Every year, John Brockman asks his braintrust at The Edge a thought-provoking question and compiles their answers. This year’s question has just been released: What scientific idea is ready for retirement?
I *loved* Richard Dawkins‘ answer: Essentialism. The idea that there’s an “ideal” human and cat and dog. It’s an idea, Dawkins says, that has no scientific basis and that has impeded our understanding of evolution:
… If, like Aristotle, you treat all flesh-and-blood rabbits as imperfect approximations to an ideal Platonic rabbit, it won’t occur to you that rabbits might have evolved from a non-rabbit ancestor, and might evolve into a non-rabbit descendant…
… Creationists are misguidedly fond of citing “gaps” as embarrassing for evolutionists, but gaps are a fortuitous boon for taxonomists who, with good reason, want to give species discrete names. Quarrelling about whether a fossil is “really” Australopithecus or Homo is like quarrelling over whether George should be called “tall”. He’s five foot ten, doesn’t that tell you what you need to know?
He even extends his point to embryos (and when someone is brain-dead and poverty and the Electoral College):
At what moment during development does an embryo become a “person”? Only a mind infected with essentialism would ask such questions. An embryo develops gradually from single-celled zygote to newborn baby, and there’s no one instant when “personhood” should be deemed to have arrived. The world is divided into those who get this truth and those who wail, “But there has to be some moment when the fetus becomes human.” No, there really doesn’t, any more than there has to be a day when a middle aged person becomes old.

=== Exercise A ===
In the passage on essentialism, starting with "I *loved* Richard" and going on through "need to know?", write the text out again, switching "taxonomists" to "classifiers".
=== Exercise B ===
Continue the passage on essentialism from the point where it stops.
The lines that follow are separate material and have no connection to the passage on essentialism.

=== Data provided ===
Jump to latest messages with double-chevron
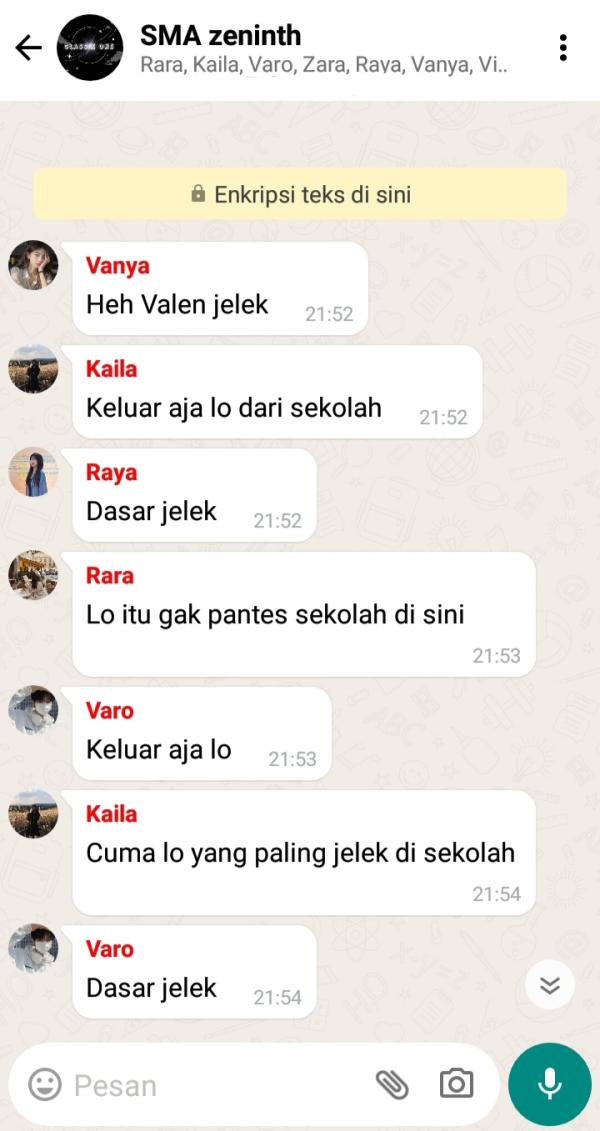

=== Answer A ===
I *loved* Richard Dawkins‘ answer: Essentialism. The idea that there’s an “ideal” human and cat and dog. It’s an idea, Dawkins says, that has no scientific basis and that has impeded our understanding of evolution:
… If, like Aristotle, you treat all flesh-and-blood rabbits as imperfect approximations to an ideal Platonic rabbit, it won’t occur to you that rabbits might have evolved from a non-rabbit ancestor, and might evolve into a non-rabbit descendant…
… Creationists are misguidedly fond of citing “gaps” as embarrassing for evolutionists, but gaps are a fortuitous boon for classifiers who, with good reason, want to give species discrete names. Quarrelling about whether a fossil is “really” Australopithecus or Homo is like quarrelling over whether George should be called “tall”. He’s five foot ten, doesn’t that tell you what you need to know?

=== Answer B ===
This is the kind of writing where Dawkins is at his best, when he’s explaining science to people who may not think about it on a regular basis, leaving very little room for argument. When people rebut the science in an essay like this, they just come off looking like morons. It’s the kind of writing that drew me into his work in the first place (reaching its pinnacle with this book).
Probably because I’m an atheist who deals with the topic daily, his writing about religion doesn’t give me too much to think about. In fact, despite the influence he’s had with The God Delusion, there’s a selfish part of me that wishes he would stick to writing more books and articles about science, since they’ve taught me so much.